**TEXT BLOCK:**
+ + + + +

Jan,

Thanx for your comments. Please see inline. I will send v4 patch with your 
comments addressed.

Thanx
Manu

On 09/05/18, 5:26 AM, "Jan Scheurich" <[email protected]> wrote:

    Hi Manu,
    
    Thanks for working on this. Two general comments:
    
    1. Is there a chance to add unit test cases for this feature? I know it 
might be difficult due to the real-time character, but perhaps using very low 
parameter values?

[manu] I looked at it but felt it won't be needed as its rate based and not 
that much useful.
    
    2. I believe the number RL-dropped packets must be accounted for in 
function dpif_netdev_get_stats() as stats->n_missed, otherwise the overall 
number of reported packets may not match the total number of packets processed.

[manu] Thanx. Will fix it.
    
    Other comments in-line.
    
    Regards, Jan
    
    > From: Manohar Krishnappa Chidambaraswamy
    > Sent: Monday, 07 May, 2018 12:45
    > 
    > Hi
    > 
    > Rebased to master and adapted to the new dpif-netdev-perf counters.
    > As explained in v2 thread, OFPM_SLOWPATH meters cannot be used as is
    > for rate-limiting upcalls, hence reverted back to the simpler method
    > using token bucket.
    
    I guess the question was not whether to use meter actions in the datapath 
to implement the upcall rate limiter in dpif-netdev but whether to allow 
configuration of the upcall rate limiter through OpenFlow Meter Mod command for 
special pre-defined meter OFPM_SLOWPATH. In any case, the decision was to drop 
that idea.
    
    > 
    > Could you please review this patch?
    > 
    > Thanx
    > Manu
    > 
    > v2: https://patchwork.ozlabs.org/patch/860687/
    > v1: https://patchwork.ozlabs.org/patch/836737/
    
    Please add the list of main changes between the current and the previous 
version in the next revision of the patch. Put it below the '---' separator so 
that is not part of the commit message.

+ + + + +

**DATA EXTRACT:**
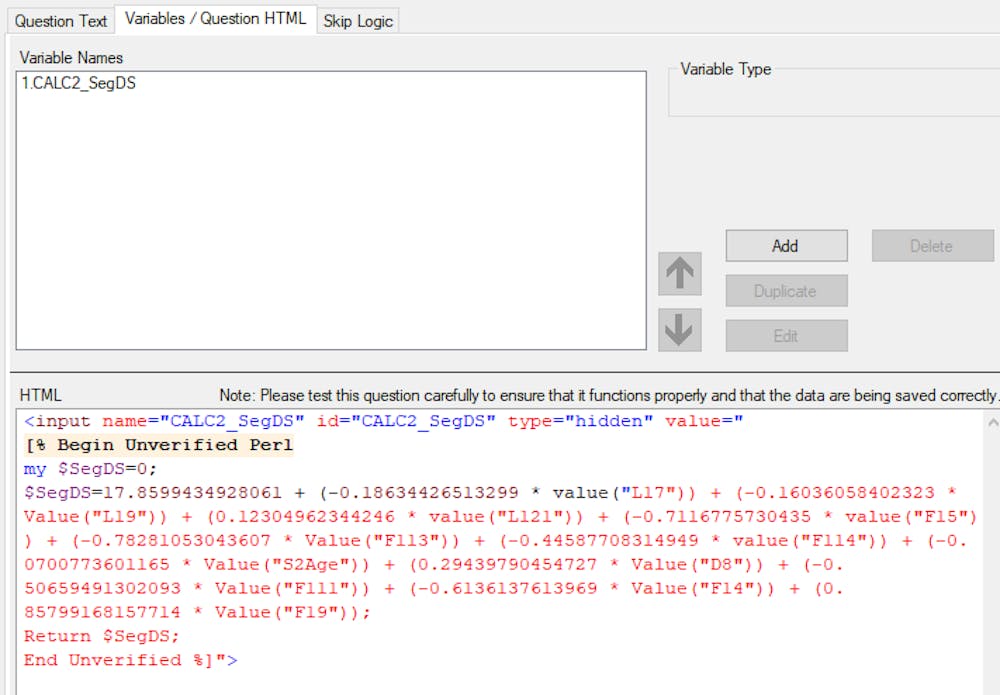Click the Delete button
This screenshot has height=695, width=1000.
pos(932,245)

+ + + + +

**WHAT IS NEEDED:**
Continue the email exchange about the upcall rate-limiting patch for dpif-netdev, starting right after its last sentence.

**RIGHT ANSWER:**
[manu] Sure ok.
    
    > 
    > Signed-off-by: Manohar K C
    > <[email protected]>
    > CC: Jan Scheurich <[email protected]>
    > ---
    >  Documentation/howto/dpdk.rst | 21 +++++++++++
    >  lib/dpif-netdev-perf.h       |  1 +
    >  lib/dpif-netdev.c            | 83 
++++++++++++++++++++++++++++++++++++++++----
    >  vswitchd/vswitch.xml         | 47 +++++++++++++++++++++++++
    >  4 files changed, 146 insertions(+), 6 deletions(-)
    > 
    > diff --git a/Documentation/howto/dpdk.rst b/Documentation/howto/dpdk.rst
    > index 79b626c..bd1eaac 100644
    > --- a/Documentation/howto/dpdk.rst
    > +++ b/Documentation/howto/dpdk.rst
    > @@ -739,3 +739,24 @@ devices to bridge ``br0``. Once complete, follow the 
below steps:
    >     Check traffic on multiple queues::
    > 
    >         $ cat /proc/interrupts | grep virtio
    > +
    > +Upcall rate limiting
    > +--------------------
    > +ovs-vsctl can be used to enable and configure upcall rate limit 
parameters.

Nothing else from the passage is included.